# Thien Dust Collector mod - Why??



## becikeja (Sep 12, 2010)

All over LJ and other sites as well I have seen dust collectors modified with the Thien separator. I am very curious and have an itch to go add one of these to my system but I don't know why.

I get the fact that the larger particles fall into this new added trash can and it reduces the amount of waste that ends up in the bag. That appears to be a significant advantage because its easier to dump.

But it seems to me that adding this additional component would reduce the amount of suction available at the end of the hose. The trade off's between suction loss and ease of waste disposal don't seem to offset for me.

What am I missing? Are there advantages that I am not taking into consideration.


----------



## gtbuzz (Sep 19, 2011)

You're right, it does slightly reduce the suction due to the increase in static pressure. The main purpose of these things, however, is not to keep the bag from filling up as quickly but rather to keep far less material out of the filter. In doing so, it remains free and clear for longer. You end up taking the initial hit on suction but over time, it remains relatively consistent, whereas if you didn't separate out the bulk of the heavy particulates first, they would really degrade performance over time.


----------



## bondogaposis (Dec 18, 2011)

Yes, gtbuzz has it right. Another advantage is that it keeps the majority of the debris from ever contacting the impellers. That reduces wear and tear and on the dust collector especially when you consider how likely it is to suck up screws and other harsh bits that can be found on most shop floors.


----------



## wapakfred (Jul 29, 2011)

Plus, it's easier to empty the can with a Thein than a dust bag on a SS DC.


----------



## DIYaholic (Jan 28, 2011)

A canister filter improves air flow (due to the increased surface area) and removes more of the dangerous fine particles (better for your lungs).

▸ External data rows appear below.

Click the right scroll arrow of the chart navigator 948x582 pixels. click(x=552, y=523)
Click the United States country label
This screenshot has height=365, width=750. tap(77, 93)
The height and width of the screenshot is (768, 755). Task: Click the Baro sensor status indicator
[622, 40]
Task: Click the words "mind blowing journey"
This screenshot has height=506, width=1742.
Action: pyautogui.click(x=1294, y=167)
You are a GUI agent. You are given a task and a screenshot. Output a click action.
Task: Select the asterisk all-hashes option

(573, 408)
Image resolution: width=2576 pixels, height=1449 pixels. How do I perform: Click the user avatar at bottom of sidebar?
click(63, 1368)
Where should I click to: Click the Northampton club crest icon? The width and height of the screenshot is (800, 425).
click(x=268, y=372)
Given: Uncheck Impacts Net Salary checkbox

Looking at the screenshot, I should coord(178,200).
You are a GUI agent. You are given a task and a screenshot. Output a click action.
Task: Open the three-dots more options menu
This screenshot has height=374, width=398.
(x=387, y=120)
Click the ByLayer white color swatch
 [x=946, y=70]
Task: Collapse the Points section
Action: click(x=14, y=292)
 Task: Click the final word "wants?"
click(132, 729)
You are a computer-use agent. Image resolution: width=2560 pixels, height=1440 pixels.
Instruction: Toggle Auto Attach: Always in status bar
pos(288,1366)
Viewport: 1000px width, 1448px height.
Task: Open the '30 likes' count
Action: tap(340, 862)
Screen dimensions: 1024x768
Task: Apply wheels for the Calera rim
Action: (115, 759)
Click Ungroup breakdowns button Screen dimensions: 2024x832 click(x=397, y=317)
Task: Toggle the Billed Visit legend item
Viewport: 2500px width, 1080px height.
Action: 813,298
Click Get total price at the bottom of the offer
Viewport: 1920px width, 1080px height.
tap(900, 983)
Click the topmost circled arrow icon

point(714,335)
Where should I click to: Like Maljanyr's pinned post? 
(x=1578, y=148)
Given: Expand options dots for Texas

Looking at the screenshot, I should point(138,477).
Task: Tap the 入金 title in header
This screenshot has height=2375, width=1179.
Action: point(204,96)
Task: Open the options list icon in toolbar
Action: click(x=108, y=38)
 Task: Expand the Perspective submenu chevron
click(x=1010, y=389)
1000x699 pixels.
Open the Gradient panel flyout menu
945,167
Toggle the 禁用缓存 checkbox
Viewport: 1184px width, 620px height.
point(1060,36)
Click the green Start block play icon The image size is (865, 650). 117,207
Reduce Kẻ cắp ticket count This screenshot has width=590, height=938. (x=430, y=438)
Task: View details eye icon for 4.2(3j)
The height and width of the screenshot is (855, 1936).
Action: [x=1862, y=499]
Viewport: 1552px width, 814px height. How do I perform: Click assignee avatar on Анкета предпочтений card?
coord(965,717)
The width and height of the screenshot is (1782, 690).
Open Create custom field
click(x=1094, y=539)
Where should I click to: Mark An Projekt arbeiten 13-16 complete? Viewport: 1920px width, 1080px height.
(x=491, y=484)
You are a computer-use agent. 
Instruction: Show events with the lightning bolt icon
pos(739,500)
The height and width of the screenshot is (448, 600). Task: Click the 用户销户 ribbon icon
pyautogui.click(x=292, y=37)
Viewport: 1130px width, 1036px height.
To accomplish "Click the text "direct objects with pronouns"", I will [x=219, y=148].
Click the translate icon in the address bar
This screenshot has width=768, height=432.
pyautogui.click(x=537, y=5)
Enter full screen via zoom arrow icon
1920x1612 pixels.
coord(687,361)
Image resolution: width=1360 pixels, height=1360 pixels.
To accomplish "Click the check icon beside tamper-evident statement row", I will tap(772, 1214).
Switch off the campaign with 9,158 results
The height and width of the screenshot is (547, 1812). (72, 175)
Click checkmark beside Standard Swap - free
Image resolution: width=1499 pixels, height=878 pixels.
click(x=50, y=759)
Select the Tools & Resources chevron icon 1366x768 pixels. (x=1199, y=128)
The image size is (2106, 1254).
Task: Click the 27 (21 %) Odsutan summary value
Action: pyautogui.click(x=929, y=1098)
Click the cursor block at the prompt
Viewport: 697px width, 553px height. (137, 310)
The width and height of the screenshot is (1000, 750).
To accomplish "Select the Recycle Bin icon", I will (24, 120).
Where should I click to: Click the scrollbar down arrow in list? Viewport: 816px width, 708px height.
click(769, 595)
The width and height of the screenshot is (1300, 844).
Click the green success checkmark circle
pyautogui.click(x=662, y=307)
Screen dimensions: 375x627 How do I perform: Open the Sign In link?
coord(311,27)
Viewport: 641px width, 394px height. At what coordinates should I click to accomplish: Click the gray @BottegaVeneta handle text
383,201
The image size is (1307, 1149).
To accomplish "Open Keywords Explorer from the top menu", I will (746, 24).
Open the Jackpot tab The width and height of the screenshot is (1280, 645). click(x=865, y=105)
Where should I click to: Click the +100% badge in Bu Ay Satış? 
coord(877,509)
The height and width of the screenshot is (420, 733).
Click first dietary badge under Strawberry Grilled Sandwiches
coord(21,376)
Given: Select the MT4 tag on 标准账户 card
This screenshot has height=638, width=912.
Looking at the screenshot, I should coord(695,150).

I highly recommend a Wynn Nano filter. If you add a Thien pre-separator and also upgrade to a canister filter, the loss of suction (from the Thien upgrade) is offset by the increase of suction provided by the canister. You also will be able to reduce the risk to your lungs!!!


----------



## becikeja (Sep 12, 2010)

good points to consider.

Thanks


----------



## bbc557ci (Sep 20, 2012)

Loss of suction …. My HF DC is integrated with a cyclone and it flattened a Brute 30-32 gallon can, so I had to switch to a metal can. No expert here at all, but think I can live with the minor loss of suction ;o)


----------



## BTimmons (Aug 6, 2011)

Bill, I did the exact same thing when I made my first separator for the HF DC. Plastic trash can crumpled like a paper bag!


----------



## Loren (May 30, 2008)

I have a cyclone and the filter gets clogged often. A larger
filter would be one solution. Mine is a diesel truck filter.

I'd prefer outside bags. I have a second dust collector
with bags and it doesn't lose suction the way the cyclone
does. To be fair the cyclone is underpowered and
the bag collector is a beast.


----------



## smokie (Dec 29, 2012)

becikeja. I'm running a Thien clone on a 5gal plastic paint can with a 14 gal. Rigid Shop vac. Works like a hot damn.


----------